→ Set exercise
Lay out the part of the entries that opens with the line containing "Where should I" and closes with the line containing "coord(367,235)" as a JSON list of strings, one string per line and blank lines omitted.

□ □ □ □

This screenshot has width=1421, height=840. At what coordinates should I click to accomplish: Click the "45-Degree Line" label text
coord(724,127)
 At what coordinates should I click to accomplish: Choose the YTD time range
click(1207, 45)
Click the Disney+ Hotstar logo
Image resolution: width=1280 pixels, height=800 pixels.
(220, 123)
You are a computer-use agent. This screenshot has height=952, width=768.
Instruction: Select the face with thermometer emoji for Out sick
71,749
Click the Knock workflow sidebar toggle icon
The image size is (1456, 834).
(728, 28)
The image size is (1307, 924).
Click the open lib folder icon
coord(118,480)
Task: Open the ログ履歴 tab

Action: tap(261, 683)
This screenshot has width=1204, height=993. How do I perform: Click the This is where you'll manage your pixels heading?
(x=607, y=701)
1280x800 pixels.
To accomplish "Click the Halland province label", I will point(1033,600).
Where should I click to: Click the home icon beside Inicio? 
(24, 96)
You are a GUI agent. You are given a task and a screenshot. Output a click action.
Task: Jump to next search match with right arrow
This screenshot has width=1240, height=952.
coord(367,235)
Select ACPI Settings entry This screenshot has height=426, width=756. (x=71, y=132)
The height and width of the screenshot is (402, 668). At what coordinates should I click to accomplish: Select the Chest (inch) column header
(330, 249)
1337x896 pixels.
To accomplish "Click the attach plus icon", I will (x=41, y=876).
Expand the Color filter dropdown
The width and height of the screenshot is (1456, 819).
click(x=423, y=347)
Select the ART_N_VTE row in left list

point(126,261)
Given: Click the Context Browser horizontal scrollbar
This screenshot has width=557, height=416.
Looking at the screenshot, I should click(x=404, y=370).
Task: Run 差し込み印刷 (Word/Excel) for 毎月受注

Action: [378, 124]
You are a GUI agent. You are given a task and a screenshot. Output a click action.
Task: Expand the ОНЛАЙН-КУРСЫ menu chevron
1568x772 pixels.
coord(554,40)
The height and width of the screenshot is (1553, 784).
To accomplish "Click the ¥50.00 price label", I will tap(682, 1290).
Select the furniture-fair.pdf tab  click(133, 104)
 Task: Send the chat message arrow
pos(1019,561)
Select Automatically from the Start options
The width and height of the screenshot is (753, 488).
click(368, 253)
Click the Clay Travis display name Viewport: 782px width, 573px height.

□ □ □ □

→ Correct answer
[
  "Where should I click to: Click the home icon beside Inicio? ",
  "(24, 96)",
  "You are a GUI agent. You are given a task and a screenshot. Output a click action.",
  "Task: Jump to next search match with right arrow",
  "This screenshot has width=1240, height=952.",
  "coord(367,235)"
]